しかし個人的にこうした構図は、一生を通じて『神の言葉』に従って生きようとするイスラムの人たちに対して、意識の高い欧米の人たちがそんな時代錯誤な政治体制はやめるべきだ、と説教を垂れている構図と近い所にあるのかなぁと思ったりします。僕自身は民主主義政治の正当性をかなり強く信じているリベラルな立ち位置ではありますが、しかしそれでも、「同じ人が人を裁いて統治し生きることが本当に正しいと言えるのか?」という彼らの主張を100%否定する事もできないわけで。
それなのにまぁ彼らはその押し付けに余念がない。

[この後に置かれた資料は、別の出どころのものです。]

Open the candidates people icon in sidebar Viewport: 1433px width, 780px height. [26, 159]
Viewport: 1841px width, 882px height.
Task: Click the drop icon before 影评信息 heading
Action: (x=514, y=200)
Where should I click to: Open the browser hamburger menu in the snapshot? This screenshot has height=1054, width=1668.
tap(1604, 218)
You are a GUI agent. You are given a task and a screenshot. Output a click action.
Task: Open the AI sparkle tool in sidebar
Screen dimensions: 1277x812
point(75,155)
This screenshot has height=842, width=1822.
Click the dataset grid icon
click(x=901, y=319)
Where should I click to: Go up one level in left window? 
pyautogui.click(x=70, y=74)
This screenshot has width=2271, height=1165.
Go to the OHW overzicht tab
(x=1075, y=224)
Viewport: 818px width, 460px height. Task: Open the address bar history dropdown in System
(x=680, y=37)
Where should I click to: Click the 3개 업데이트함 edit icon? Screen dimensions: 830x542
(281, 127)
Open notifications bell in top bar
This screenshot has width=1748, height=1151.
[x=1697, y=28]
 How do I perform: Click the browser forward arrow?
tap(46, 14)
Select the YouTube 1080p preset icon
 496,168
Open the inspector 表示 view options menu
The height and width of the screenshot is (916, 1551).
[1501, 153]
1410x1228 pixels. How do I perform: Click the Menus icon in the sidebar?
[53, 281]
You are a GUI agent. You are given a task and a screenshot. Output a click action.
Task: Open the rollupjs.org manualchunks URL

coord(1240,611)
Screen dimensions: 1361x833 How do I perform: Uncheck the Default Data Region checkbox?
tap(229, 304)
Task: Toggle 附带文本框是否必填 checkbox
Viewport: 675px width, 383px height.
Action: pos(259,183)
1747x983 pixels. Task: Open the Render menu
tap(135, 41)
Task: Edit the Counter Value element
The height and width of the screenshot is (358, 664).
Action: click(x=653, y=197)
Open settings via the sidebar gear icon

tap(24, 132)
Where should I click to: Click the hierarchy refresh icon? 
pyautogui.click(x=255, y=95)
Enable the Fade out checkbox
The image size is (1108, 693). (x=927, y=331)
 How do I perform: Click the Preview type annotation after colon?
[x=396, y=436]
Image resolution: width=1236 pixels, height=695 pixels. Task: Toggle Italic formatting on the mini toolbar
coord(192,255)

多分この捕鯨問題で反発を感じる私たちと同じような感覚を持っているのだろうなぁと。




ともあれ、なんというかこうした人たちを見ると、さすがキリスト教圏の人たちらしいなぁと思ってしまうんですよね。

根本的な問題はここにある。わたしたちは毎年、太地町で起きていることを映像や写真を通じてたくさん見るけれど、ウシたちの身に起こっていることを見ることほとんどない。そもそも誰も、ウシやブタのためにTVシリーズを制作したりはしない。

なぜイルカだけが特別なのか? 日本のイルカ漁をイタリア版「WIRED」が擁護する|WIRED.jp

「(自身の振る舞いを)見ずに信じる者は幸いである」というイエス様のお言葉を思い出して、(本来の意味では全く違った意味で)正しいなぁと生暖かい気持ちに。イルカの様子がそうであるように、精肉業なんてほとんどどれも似たような風景なのに。それはもう素人にはトラウマレベルのグロであります。その意味で言えば所謂ヴィーガンになってしまう人の気持ちというのは、まったく解らないわけではないんですよね。
ところが彼らは幸いにもそれを見ずに自身の善意を信じていられる。いやぁ幸せな人たちだなぁ。